Donald Trump defending his handhood.

One enterprising American, Steve Elster, sought to trademark the name “Trump too small” and make t-shirts out of it. The problem is that federal law prohibits anyone from seeking a trademark that uses the name of another person without their permission. Elster argues that this restriction “makes it virtually impossible to register a mark that expresses an opinion about a public figure,” and results in one-sided speech that is flattering to public officials. He argues it’s therefore an unconstitutional viewpoint restriction that violates the First Amendment.


Elster’s case follows the Court’s recent decisions in Matal v. Tam, and Iancu v. Brunetti, which struck down restrictions on “disparaging” marks and “immoral” or “scandalous” marks respectively. In both cases, the Court left open the question of how to evaluate viewpoint neutral trademark rules. Elster insists the rules are restrictions on private speech, meaning they are subject to strict scrutiny; the government says they are merely conditions on government benefits, meaning they must only be reasonable.
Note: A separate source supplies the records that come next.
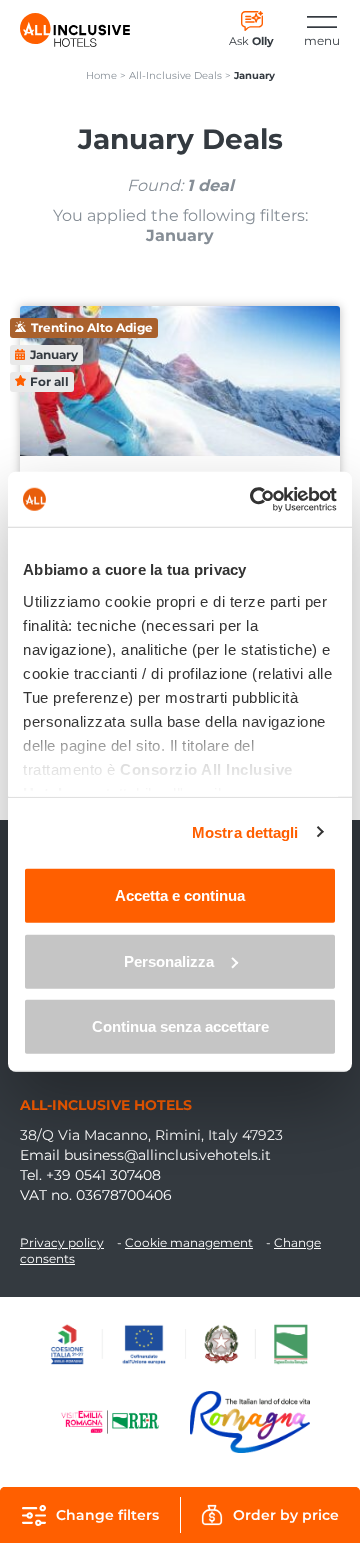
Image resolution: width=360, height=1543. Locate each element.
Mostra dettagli (245, 831)
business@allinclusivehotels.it (167, 1155)
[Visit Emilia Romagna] (120, 1422)
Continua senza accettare (180, 1026)
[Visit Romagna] (250, 1422)
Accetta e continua (180, 895)
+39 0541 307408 (103, 1175)
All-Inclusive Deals (175, 75)
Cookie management (189, 1242)
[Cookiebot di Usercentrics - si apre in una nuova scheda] (254, 499)
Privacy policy (62, 1242)
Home (101, 75)
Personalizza (169, 960)
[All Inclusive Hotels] (75, 30)
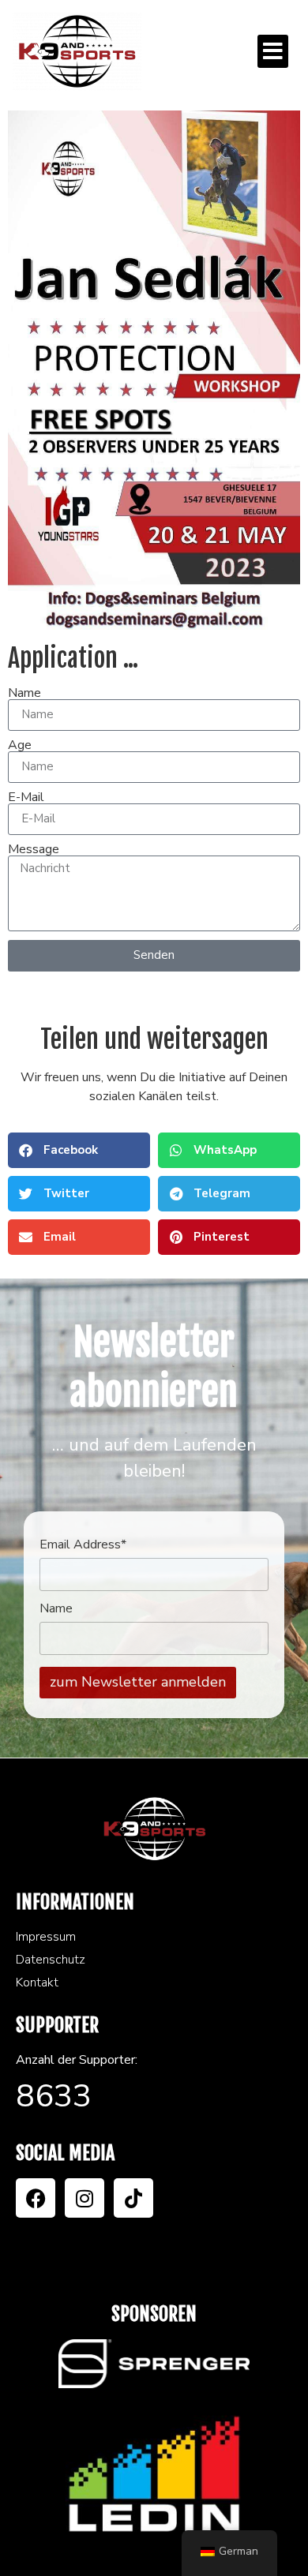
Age (20, 745)
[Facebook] (35, 2198)
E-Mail (26, 797)
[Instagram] (84, 2198)
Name (24, 693)
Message (33, 849)
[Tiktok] (133, 2198)
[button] (272, 51)
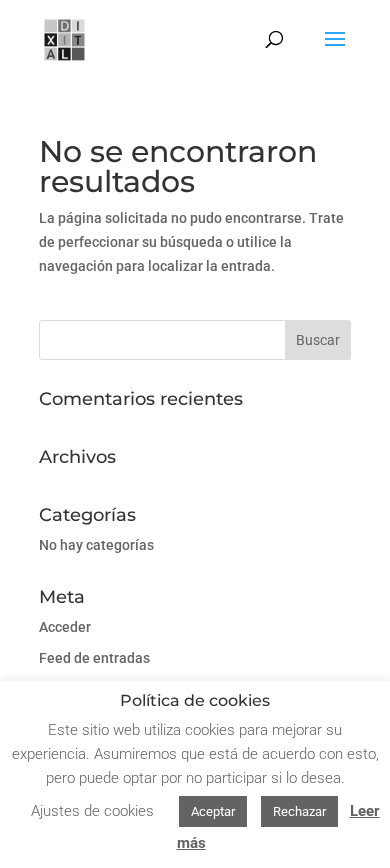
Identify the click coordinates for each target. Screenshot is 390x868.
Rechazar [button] (299, 811)
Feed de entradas (94, 658)
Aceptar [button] (213, 811)
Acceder (65, 627)
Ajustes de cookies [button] (92, 811)
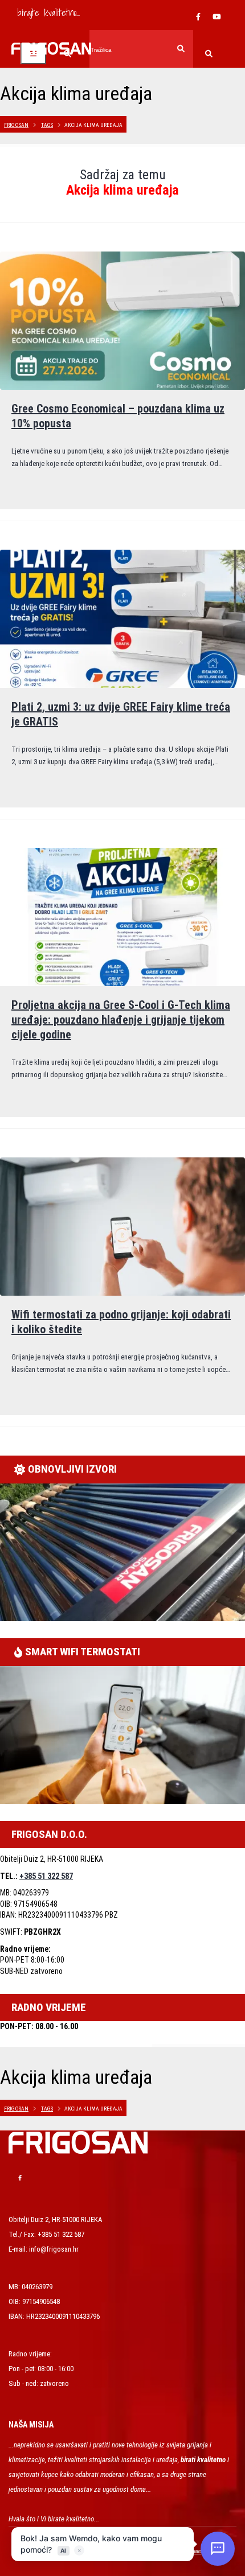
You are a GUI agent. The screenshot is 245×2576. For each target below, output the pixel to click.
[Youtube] (216, 17)
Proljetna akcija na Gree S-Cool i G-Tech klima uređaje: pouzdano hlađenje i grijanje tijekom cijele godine (120, 1019)
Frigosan (16, 125)
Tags (47, 125)
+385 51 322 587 (46, 1876)
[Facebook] (198, 17)
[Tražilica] (209, 54)
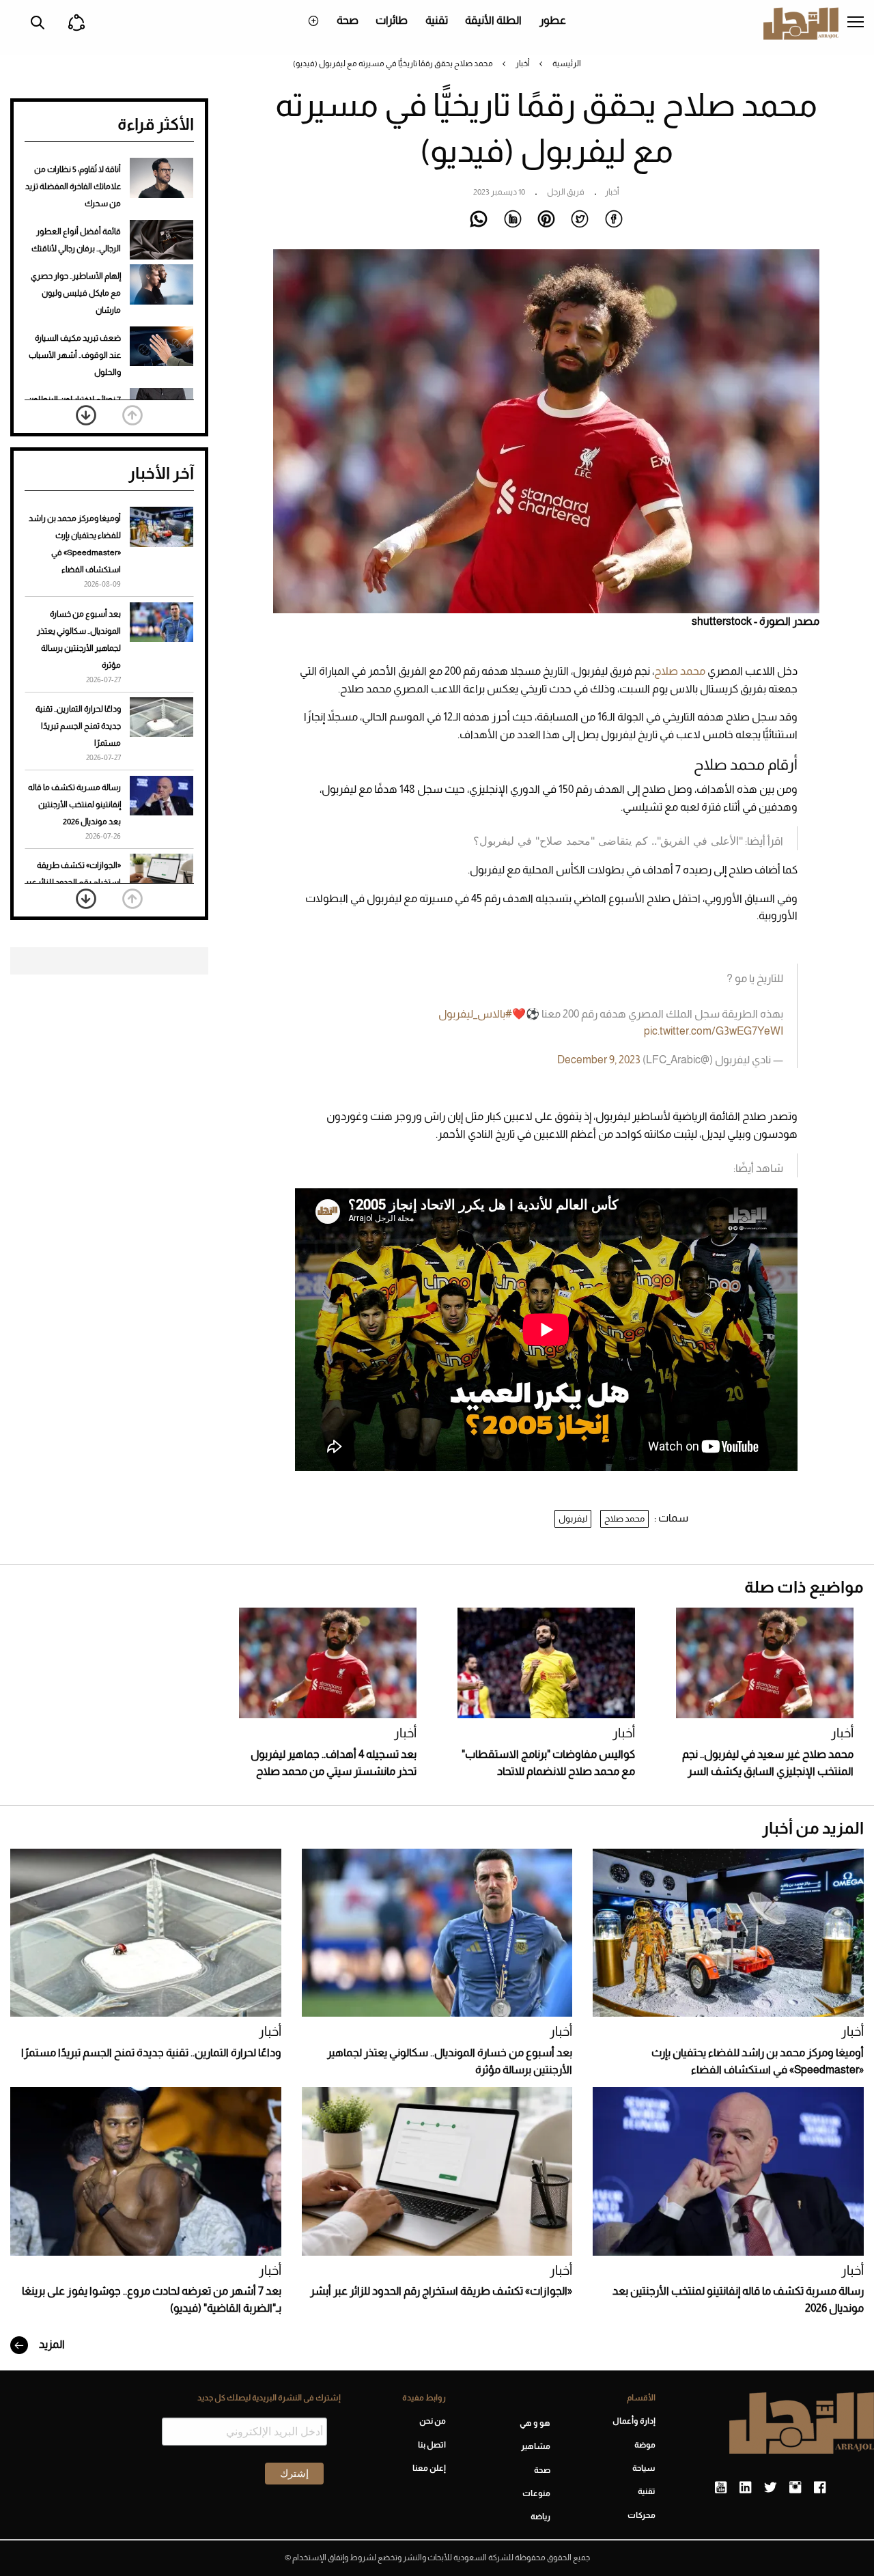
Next (86, 415)
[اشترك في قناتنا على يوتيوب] (721, 2488)
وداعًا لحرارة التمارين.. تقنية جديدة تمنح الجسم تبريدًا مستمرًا (78, 726)
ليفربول (573, 1518)
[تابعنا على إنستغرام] (795, 2488)
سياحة (644, 2468)
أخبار (523, 63)
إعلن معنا (429, 2468)
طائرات (392, 20)
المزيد (51, 2344)
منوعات (536, 2493)
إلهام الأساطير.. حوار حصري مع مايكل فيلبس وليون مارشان (76, 293)
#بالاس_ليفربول (475, 1014)
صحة (347, 20)
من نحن (432, 2421)
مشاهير (535, 2446)
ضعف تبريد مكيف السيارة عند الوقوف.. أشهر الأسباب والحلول (75, 355)
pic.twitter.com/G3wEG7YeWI (713, 1031)
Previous (132, 415)
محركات (642, 2515)
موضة (645, 2445)
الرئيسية (566, 63)
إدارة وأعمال (634, 2421)
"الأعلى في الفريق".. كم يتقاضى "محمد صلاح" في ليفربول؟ (608, 841)
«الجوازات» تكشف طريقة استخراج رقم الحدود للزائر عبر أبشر (73, 882)
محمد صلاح (679, 671)
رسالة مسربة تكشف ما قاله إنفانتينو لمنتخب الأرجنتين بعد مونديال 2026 (74, 804)
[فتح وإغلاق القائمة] (855, 23)
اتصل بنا (432, 2445)
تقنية (436, 20)
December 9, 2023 (598, 1059)
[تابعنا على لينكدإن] (745, 2488)
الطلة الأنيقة (493, 20)
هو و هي (535, 2423)
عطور (552, 20)
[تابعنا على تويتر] (770, 2488)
Elster also argues that the restriction is not actually viewpoint neutral. But on its face, it’s a far more neutral rule than the ones struck down in Tam and Brunetti. Elster argues that the intent and the effect of the law is to stifle unfavorable speech directed at public figures. The Foundation for Individual Rights and Expression and the Manhattan Institute made a similar argument in their amicus brief, noting that in practice, the law serves only to protect government officials from critique, since they’re the only people whose names will be publicly identifiable anyway and since they now control who gets to say what about them in their trademark.


The government argues that the law is a viewpoint neutral condition on a government benefit. After all, the law doesn’t explicitly ban viewpoints of any kind. Moreover, Elster can still use the phrase “Trump too small,” he just can’t trademark it. The government further says that its interest in the law is not protecting officials from criticism, but protecting all people from having their name commercially appropriated without consent: “The government may reasonably decline to reward, or to associate itself with, such appropriation of another’s identity.”


That’s it for now! We’ll see you back at the end of the week for a recap of oral arguments and any other exciting tidbits that come up throughout the week.